MP3: Justice vs Simian - We Are Your Friends (Radio Slave & Spencer Parker Re-edit)
MP3: Justice - D.A.N.C.E. (Les Rythmes Digitales Remix)
MySpace: Justice

7 comments:

Anonymous said...

this set was intense. this IS justice. if anything, d.a.n.c.e. and never be alone are overplayed. the crowd made the night, and i get the feeling by your tone that justice isn't for you. leave it alone and move on, instead of posting a ridiculous review like this. nothing can top the monster tracks like phantom and waters of nazareth pumping louder than you can stand. epic.

deepspace said...

bro, i gotta agree with the guy above me.
justice just isnt for you.
i think DANCE isnt as indicative of justice as phantom or let there be light.

while yes the crowd was so insane it was hard at times to get into the music, it was still an experience.

Anonymous said...

waters of nazareth is the best justice song to ever grace my ears... and if they continue to keep up that chunky, distorted, raw, driving sound up... then i'm going to keep on supporting.

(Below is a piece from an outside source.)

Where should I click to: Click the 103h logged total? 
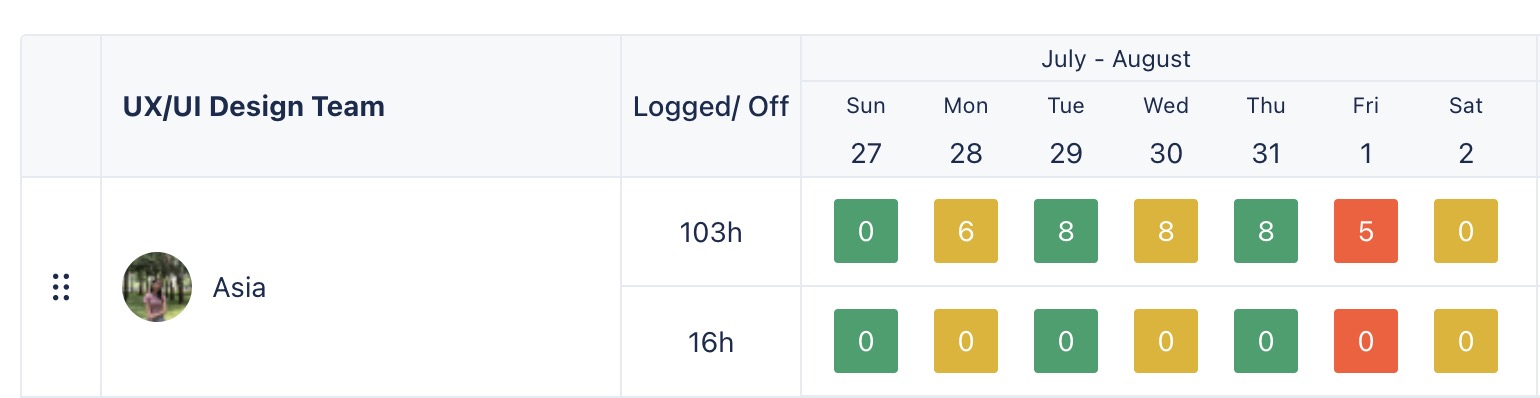(711, 233)
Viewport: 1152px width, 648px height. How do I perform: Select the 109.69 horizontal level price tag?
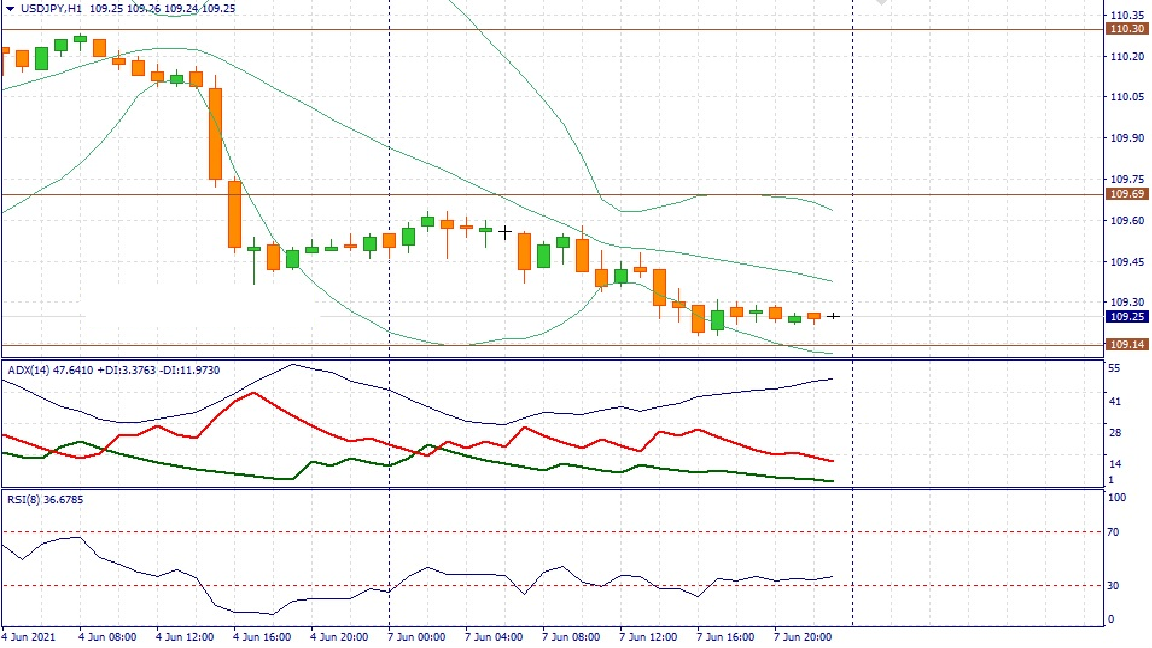pos(1127,194)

kudos to the two comments above mine.

Anonymous said...

the show was a superb combination of the crowd and the music. the people up front would start jumping, and like a wave, the whole crowd would be in the air. intense? yes. hot and sweaty? yes. unsatisfaying? absolutely not. one of the best shows i've been to all year. deal with it.

Christy T. said...

Wow...people are harsh. How about we settle for a polite "difference of opinion?" I think you guys have a valid point; I think Roland has a valid point. No need to slam him for posting his opinion. I'm glad you guys had a good time though, I missed it.

Anonymous said...

you are totally right with your opinion about justice and their livegigs. its boring and it´has become a simple "youth-hype". i think paying for a justice-dj-set would have been much better and more intereeting. in germany we say something like: " if you dont let other people watch into your cards you gotta hide something" i hope you understand that. so is justice - they just play tracks on cd and ableton and call it live.
i was a little disapointed too.

cheers

stee

cheers

Catshoe said...

Interested to see this - we got to see Justice supporting CSS in Manchester and Birmingham (UK, not AL!) I have to say I agree with you. My friend Keith thought they were building up for some kind of cult / religion, which is not that far off. It's not that it was too loud - hey Caribou or 4Tet can outblast them anytime, it just-didn't-light-my-fire and it's OK to say so. CSS on the other lit me up a treat!